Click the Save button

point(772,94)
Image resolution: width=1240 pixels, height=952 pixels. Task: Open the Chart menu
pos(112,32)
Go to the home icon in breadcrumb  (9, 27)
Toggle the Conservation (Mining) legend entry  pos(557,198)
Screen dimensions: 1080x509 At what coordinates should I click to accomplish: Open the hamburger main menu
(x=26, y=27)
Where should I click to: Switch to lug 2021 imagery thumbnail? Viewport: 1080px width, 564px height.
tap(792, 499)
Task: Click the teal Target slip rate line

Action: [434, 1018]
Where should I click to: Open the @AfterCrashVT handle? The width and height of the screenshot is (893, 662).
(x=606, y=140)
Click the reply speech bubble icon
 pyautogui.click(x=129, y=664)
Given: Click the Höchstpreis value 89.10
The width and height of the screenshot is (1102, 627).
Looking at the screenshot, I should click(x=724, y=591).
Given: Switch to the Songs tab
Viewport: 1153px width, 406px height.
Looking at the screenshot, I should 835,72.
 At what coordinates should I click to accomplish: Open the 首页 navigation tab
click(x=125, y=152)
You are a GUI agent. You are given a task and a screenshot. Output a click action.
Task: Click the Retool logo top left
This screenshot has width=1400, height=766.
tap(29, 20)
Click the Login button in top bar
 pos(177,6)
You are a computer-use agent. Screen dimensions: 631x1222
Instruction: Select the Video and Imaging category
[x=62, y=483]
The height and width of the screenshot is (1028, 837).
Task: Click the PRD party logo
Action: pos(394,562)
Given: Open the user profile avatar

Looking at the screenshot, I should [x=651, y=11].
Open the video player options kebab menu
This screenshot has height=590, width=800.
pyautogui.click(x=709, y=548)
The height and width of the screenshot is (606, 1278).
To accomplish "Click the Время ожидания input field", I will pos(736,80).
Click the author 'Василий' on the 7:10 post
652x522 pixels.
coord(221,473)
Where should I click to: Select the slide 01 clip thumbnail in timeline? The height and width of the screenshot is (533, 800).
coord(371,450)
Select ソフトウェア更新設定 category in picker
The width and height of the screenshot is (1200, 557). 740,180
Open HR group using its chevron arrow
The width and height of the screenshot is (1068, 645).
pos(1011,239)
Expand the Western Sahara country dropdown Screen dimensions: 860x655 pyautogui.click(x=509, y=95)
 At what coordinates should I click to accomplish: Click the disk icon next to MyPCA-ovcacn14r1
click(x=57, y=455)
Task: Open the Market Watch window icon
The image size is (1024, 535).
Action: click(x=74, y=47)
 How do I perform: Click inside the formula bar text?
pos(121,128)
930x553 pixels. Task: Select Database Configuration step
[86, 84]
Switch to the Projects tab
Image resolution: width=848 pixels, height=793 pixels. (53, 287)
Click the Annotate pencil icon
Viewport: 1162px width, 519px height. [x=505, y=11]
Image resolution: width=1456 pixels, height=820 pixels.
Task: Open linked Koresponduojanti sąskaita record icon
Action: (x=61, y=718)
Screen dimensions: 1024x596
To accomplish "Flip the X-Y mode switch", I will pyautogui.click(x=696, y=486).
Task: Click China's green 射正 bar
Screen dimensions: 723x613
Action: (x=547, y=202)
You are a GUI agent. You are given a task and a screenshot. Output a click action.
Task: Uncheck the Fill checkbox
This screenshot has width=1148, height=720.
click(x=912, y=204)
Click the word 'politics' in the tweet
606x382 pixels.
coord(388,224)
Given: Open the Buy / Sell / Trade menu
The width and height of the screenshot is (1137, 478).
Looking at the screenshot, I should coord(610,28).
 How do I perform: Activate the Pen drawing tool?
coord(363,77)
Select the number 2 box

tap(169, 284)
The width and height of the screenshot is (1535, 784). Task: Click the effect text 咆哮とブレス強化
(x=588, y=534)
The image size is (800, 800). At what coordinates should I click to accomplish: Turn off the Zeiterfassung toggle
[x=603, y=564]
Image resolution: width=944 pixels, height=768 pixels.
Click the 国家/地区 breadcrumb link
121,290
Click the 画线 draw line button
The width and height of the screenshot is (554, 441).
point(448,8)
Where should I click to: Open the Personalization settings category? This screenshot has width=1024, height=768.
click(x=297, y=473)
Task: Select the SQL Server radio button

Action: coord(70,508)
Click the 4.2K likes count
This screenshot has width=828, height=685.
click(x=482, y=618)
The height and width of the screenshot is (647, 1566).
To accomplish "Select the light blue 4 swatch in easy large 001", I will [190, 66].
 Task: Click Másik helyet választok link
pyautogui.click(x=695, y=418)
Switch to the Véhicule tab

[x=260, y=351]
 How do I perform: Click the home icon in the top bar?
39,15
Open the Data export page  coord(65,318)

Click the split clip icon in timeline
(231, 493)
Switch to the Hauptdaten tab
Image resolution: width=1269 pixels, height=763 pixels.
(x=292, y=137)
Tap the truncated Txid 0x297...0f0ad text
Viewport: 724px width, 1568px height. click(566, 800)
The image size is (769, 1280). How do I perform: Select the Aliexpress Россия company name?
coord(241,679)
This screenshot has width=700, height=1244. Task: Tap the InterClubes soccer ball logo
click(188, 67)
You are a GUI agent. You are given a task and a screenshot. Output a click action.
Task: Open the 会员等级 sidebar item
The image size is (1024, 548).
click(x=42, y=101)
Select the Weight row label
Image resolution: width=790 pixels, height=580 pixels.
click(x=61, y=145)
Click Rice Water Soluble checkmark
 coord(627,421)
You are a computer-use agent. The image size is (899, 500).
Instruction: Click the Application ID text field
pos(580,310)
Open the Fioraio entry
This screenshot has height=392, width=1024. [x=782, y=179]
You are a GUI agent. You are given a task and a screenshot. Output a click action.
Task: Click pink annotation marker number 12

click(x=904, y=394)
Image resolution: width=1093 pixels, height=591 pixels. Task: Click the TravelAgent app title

________

= Assigned task =
Once more, write out the records above, exactly as they stand.

= Answer box =
Click the Save button

point(772,94)
Image resolution: width=1240 pixels, height=952 pixels. Task: Open the Chart menu
pos(112,32)
Go to the home icon in breadcrumb  (9, 27)
Toggle the Conservation (Mining) legend entry  pos(557,198)
Screen dimensions: 1080x509 At what coordinates should I click to accomplish: Open the hamburger main menu
(x=26, y=27)
Where should I click to: Switch to lug 2021 imagery thumbnail? Viewport: 1080px width, 564px height.
tap(792, 499)
Task: Click the teal Target slip rate line

Action: [434, 1018]
Where should I click to: Open the @AfterCrashVT handle? The width and height of the screenshot is (893, 662).
(x=606, y=140)
Click the reply speech bubble icon
 pyautogui.click(x=129, y=664)
Given: Click the Höchstpreis value 89.10
The width and height of the screenshot is (1102, 627).
Looking at the screenshot, I should click(x=724, y=591).
Given: Switch to the Songs tab
Viewport: 1153px width, 406px height.
Looking at the screenshot, I should 835,72.
 At what coordinates should I click to accomplish: Open the 首页 navigation tab
click(x=125, y=152)
You are a GUI agent. You are given a task and a screenshot. Output a click action.
Task: Click the Retool logo top left
This screenshot has width=1400, height=766.
tap(29, 20)
Click the Login button in top bar
 pos(177,6)
You are a computer-use agent. Screen dimensions: 631x1222
Instruction: Select the Video and Imaging category
[x=62, y=483]
The height and width of the screenshot is (1028, 837).
Task: Click the PRD party logo
Action: pos(394,562)
Given: Open the user profile avatar

Looking at the screenshot, I should [x=651, y=11].
Open the video player options kebab menu
This screenshot has height=590, width=800.
pyautogui.click(x=709, y=548)
The height and width of the screenshot is (606, 1278).
To accomplish "Click the Время ожидания input field", I will pos(736,80).
Click the author 'Василий' on the 7:10 post
652x522 pixels.
coord(221,473)
Where should I click to: Select the slide 01 clip thumbnail in timeline? The height and width of the screenshot is (533, 800).
coord(371,450)
Select ソフトウェア更新設定 category in picker
The width and height of the screenshot is (1200, 557). 740,180
Open HR group using its chevron arrow
The width and height of the screenshot is (1068, 645).
pos(1011,239)
Expand the Western Sahara country dropdown Screen dimensions: 860x655 pyautogui.click(x=509, y=95)
 At what coordinates should I click to accomplish: Click the disk icon next to MyPCA-ovcacn14r1
click(x=57, y=455)
Task: Open the Market Watch window icon
The image size is (1024, 535).
Action: click(x=74, y=47)
 How do I perform: Click inside the formula bar text?
pos(121,128)
930x553 pixels. Task: Select Database Configuration step
[86, 84]
Switch to the Projects tab
Image resolution: width=848 pixels, height=793 pixels. (53, 287)
Click the Annotate pencil icon
Viewport: 1162px width, 519px height. [x=505, y=11]
Image resolution: width=1456 pixels, height=820 pixels.
Task: Open linked Koresponduojanti sąskaita record icon
Action: (x=61, y=718)
Screen dimensions: 1024x596
To accomplish "Flip the X-Y mode switch", I will pyautogui.click(x=696, y=486).
Task: Click China's green 射正 bar
Screen dimensions: 723x613
Action: (x=547, y=202)
You are a GUI agent. You are given a task and a screenshot. Output a click action.
Task: Uncheck the Fill checkbox
This screenshot has width=1148, height=720.
click(x=912, y=204)
Click the word 'politics' in the tweet
606x382 pixels.
coord(388,224)
Given: Open the Buy / Sell / Trade menu
The width and height of the screenshot is (1137, 478).
Looking at the screenshot, I should coord(610,28).
 How do I perform: Activate the Pen drawing tool?
coord(363,77)
Select the number 2 box

tap(169, 284)
The width and height of the screenshot is (1535, 784). Task: Click the effect text 咆哮とブレス強化
(x=588, y=534)
The image size is (800, 800). At what coordinates should I click to accomplish: Turn off the Zeiterfassung toggle
[x=603, y=564]
Image resolution: width=944 pixels, height=768 pixels.
Click the 国家/地区 breadcrumb link
121,290
Click the 画线 draw line button
The width and height of the screenshot is (554, 441).
point(448,8)
Where should I click to: Open the Personalization settings category? This screenshot has width=1024, height=768.
click(x=297, y=473)
Task: Select the SQL Server radio button

Action: coord(70,508)
Click the 4.2K likes count
This screenshot has width=828, height=685.
click(x=482, y=618)
The height and width of the screenshot is (647, 1566).
To accomplish "Select the light blue 4 swatch in easy large 001", I will [190, 66].
 Task: Click Másik helyet választok link
pyautogui.click(x=695, y=418)
Switch to the Véhicule tab

[x=260, y=351]
 How do I perform: Click the home icon in the top bar?
39,15
Open the Data export page  coord(65,318)

Click the split clip icon in timeline
(231, 493)
Switch to the Hauptdaten tab
Image resolution: width=1269 pixels, height=763 pixels.
(x=292, y=137)
Tap the truncated Txid 0x297...0f0ad text
Viewport: 724px width, 1568px height. click(566, 800)
The image size is (769, 1280). How do I perform: Select the Aliexpress Россия company name?
coord(241,679)
This screenshot has width=700, height=1244. Task: Tap the InterClubes soccer ball logo
click(188, 67)
You are a GUI agent. You are given a task and a screenshot. Output a click action.
Task: Open the 会员等级 sidebar item
The image size is (1024, 548).
click(x=42, y=101)
Select the Weight row label
Image resolution: width=790 pixels, height=580 pixels.
click(x=61, y=145)
Click Rice Water Soluble checkmark
 coord(627,421)
You are a computer-use agent. The image size is (899, 500).
Instruction: Click the Application ID text field
pos(580,310)
Open the Fioraio entry
This screenshot has height=392, width=1024. [x=782, y=179]
You are a GUI agent. You are given a task and a screenshot. Output a click action.
Task: Click pink annotation marker number 12

click(x=904, y=394)
Image resolution: width=1093 pixels, height=591 pixels. Task: Click the TravelAgent app title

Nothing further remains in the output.